Unlike the primary level, secondary level aims at disease treatment through early diagnosis and treatment efforts of already present condition prior to it’s resulting to great morbidity. It is not cost effective since individuals have already acquired the risk factors as it involves treatment of asymptomatic individuals or in ones whose illness is not clinically apparent. These procedures are often expensive such as screening, mammograms, genetic counseling among others. The procedure aims at a risk population. Likewise tertiary prevention is more expensive and is geared at reduction of complications and negative outcomes of a condition. The level handles rehabilitation phase in the pursuit of recovery to adapt to the risk. Hence, preventive level guarantees fetal health and sustainable health wellbeing, free of a medical condition. Primary level incorporates interrelated programs and is prevalent as a global policy such as curbing health issues through managing pollution of water, air and food supplies. Such preventive agencies include the Centers for Disease Control and Prevention (CDC) and National Institutes of Health (NIH), meant for incidence rates reduction and administering preventive measures. Personal responsibility affects the effectiveness of such programs through proper application of the recommendations (Jenkins, 2003).
References
Anderson, E. T. and McFarlane, J. M. (2010). Community as Partner: Theory And Practice In Nursing. New York: Lippincott Williams & Wilkins.

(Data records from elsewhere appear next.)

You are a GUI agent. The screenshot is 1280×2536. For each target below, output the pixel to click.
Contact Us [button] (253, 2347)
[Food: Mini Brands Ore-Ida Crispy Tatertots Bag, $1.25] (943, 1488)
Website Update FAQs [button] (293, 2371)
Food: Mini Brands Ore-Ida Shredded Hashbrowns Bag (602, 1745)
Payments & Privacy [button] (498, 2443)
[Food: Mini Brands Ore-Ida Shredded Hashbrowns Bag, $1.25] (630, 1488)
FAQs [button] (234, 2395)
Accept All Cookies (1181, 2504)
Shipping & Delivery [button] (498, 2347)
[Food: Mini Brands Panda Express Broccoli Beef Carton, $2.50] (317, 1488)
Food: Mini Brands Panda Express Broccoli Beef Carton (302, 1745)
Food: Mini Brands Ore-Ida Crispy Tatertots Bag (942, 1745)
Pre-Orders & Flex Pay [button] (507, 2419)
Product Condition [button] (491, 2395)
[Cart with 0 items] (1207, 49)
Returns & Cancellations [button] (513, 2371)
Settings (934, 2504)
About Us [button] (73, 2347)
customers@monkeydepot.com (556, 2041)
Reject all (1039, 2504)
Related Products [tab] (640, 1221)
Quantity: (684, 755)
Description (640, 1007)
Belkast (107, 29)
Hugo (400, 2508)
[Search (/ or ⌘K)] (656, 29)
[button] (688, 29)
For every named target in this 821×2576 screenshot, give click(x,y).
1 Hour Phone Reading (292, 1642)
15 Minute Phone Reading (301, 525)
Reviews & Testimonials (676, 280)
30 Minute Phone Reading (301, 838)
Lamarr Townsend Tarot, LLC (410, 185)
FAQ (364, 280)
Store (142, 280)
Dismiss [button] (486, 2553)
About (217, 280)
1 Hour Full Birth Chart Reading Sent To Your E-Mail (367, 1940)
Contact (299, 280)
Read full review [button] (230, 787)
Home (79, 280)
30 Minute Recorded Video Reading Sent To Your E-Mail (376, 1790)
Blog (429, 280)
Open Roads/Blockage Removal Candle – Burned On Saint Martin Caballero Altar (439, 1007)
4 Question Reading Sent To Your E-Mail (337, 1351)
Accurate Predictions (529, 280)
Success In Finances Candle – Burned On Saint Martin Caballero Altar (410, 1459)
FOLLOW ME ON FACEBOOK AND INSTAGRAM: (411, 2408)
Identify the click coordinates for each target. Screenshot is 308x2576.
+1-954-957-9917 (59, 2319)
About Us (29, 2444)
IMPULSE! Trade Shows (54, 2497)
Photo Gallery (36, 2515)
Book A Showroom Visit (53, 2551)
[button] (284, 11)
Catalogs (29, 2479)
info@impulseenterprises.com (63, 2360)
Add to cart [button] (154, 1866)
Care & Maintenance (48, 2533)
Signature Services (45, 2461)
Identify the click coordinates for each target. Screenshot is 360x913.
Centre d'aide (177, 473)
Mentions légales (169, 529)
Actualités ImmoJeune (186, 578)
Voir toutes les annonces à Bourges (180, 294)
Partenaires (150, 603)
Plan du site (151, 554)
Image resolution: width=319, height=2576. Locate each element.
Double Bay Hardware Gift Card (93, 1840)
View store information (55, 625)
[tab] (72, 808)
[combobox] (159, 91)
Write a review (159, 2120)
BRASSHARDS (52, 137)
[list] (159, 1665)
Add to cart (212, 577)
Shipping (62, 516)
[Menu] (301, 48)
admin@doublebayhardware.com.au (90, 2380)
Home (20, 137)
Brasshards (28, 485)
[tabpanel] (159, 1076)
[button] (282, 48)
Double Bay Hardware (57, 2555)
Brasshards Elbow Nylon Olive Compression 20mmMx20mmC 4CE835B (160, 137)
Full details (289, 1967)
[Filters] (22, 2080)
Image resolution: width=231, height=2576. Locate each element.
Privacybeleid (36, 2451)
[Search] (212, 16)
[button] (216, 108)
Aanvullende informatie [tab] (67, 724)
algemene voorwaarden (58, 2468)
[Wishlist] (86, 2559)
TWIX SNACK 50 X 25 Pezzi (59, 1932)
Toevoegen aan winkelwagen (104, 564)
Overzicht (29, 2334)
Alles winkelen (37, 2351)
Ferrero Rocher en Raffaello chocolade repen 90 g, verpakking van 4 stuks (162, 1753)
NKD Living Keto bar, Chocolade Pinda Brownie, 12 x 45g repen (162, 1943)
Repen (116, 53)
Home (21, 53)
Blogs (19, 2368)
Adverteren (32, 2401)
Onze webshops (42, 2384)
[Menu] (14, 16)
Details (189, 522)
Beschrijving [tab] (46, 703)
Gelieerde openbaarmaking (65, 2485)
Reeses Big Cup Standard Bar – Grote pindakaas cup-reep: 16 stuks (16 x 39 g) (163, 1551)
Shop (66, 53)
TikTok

Bonita, R., Beaglehole, R. and TKjellström, T. (2006). Basic Epidemiology. 2nd Ed. Geneva, Switzerland: World Health Organization.
Clark, M. (2008). Community Health Nursing: Advocacy for Population Health (5th Ed.). Upper Saddle River, NJ: Prentice Hall.
Ervin, N. (2002). Advanced Community Health Nursing Practice. Upper Saddle River, NJ: Prentice Hall.
Jenkins, C. D. (2003).Building Better Health: A Handbook of Behavioral Change. Washington, DC: Pan American Health Organization.
Porche, D. J. (2004). Public & Community Health Nursing Practice: A Population-Based Approach. Thousand Oaks, CA: Sage Publications, Inc.